By EM Johns
Jeremy Corbyn has pledged to legislate for security at work for everyone. This centres on banning zero hours contracts, extending workers’ rights, mandatory collective bargaining for larger companies, and making it easier for trade unions to organise.
This is an unambiguously pro-worker agenda. It starts from the position of what workers need in order to have a good life, without muddling this up with any business-friendly (i.e. boss-friendly) language. In more detailed, fleshed-out form, they could form the basis of a workplace policy by which the state regulates for a decent standard of living, but which recognises that the collective action of workers is the most effective guarantee of winning and keeping hold of better working conditions. The party’s Workplace2020 initiative, which seemed to go by the wayside during the last leadership campaign, should be revived so that we can take this agenda to the shop floor, develop it in collaboration with rank-and-file trade unionists, and win our colleagues round to it as a coherent political platform.
So what can a Labour government do? Pay is the most obvious starting point. The National Policy Forum’s document covering work manages to wax lyrical about the problem of in-work poverty without giving a mention to the obvious solution, higher wages. The party should never stop saying Britain needs a pay rise. Millions of public sector workers who have suffered under the pay freeze, and private sector workers, for whom the increased cost of living is eating into any pay rise they might get, should be told again and again they’ll be better off under Labour. We should hammer away at the demand for a £10 an hour minimum wage until it’s in the national consciousness, the way $15 campaigners have done in the US.

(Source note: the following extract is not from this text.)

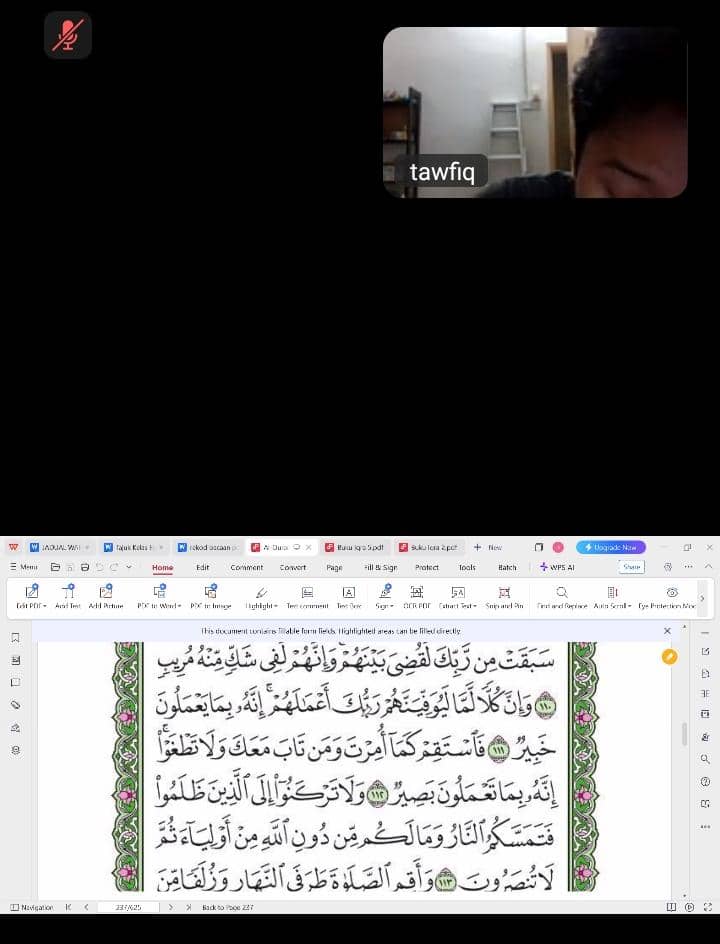Open the bookmark panel in left sidebar
The image size is (720, 944).
pyautogui.click(x=15, y=638)
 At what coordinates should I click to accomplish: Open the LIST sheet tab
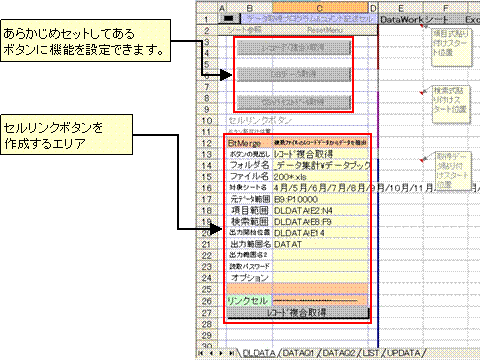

A statutory living wage is much easier for the government to enforce than the myriad other daily battles and gripes which make up everyone’s working conditions. This is where mandatory collective bargaining comes in. But even under that framework, employers will do everything in their power to cut corners and drive conditions down. We can legislate for higher wages, and even the abolition of zero hours contracts, simply enough; but it’s much harder to legislate against a bullying boss, a management who makes you work through your breaks, or a workplace culture that expects you to do parts of your job in your own time. Welcome as the introduction of collective bargaining would be, these kind of issues will have to be tackled by combative organisation in the workplace.

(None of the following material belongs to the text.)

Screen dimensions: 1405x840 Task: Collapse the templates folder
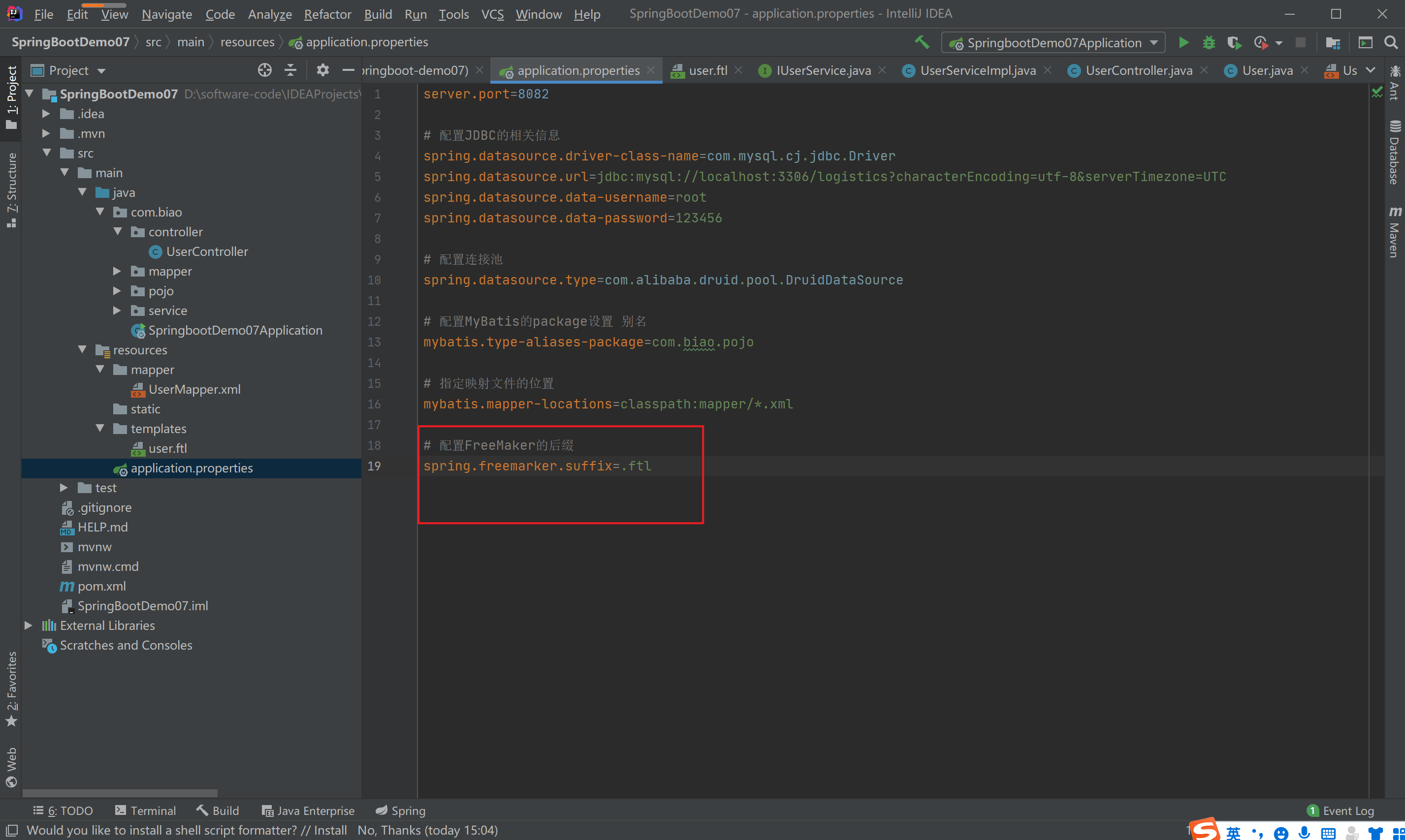[100, 429]
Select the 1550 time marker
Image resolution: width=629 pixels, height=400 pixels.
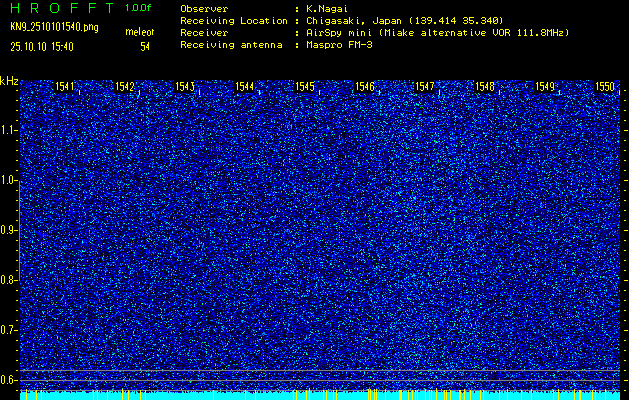605,87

Abolition of Britain’s many anti-union laws would make this easier. John McDonnell has long championed this, and proposed a Trade Union Freedom Act to positively enshrine the right to strike and other rights. Recently, however, the leadership has talked openly only of repealing the latest Trade Union Act (against which the movement put up scarcely any meaningful opposition). We ought to bring back and popularise the idea of a positive ‘bill of rights’ for trade unionists. Legislating for such rights, for sectoral bargaining, even for the closed shop, cannot solve our problems in the workplace. But it can create a situation where our collective action on the shop floor can be stronger, bolder, and more militant. And that’s ultimately the way we’ll tackle insecurity at work.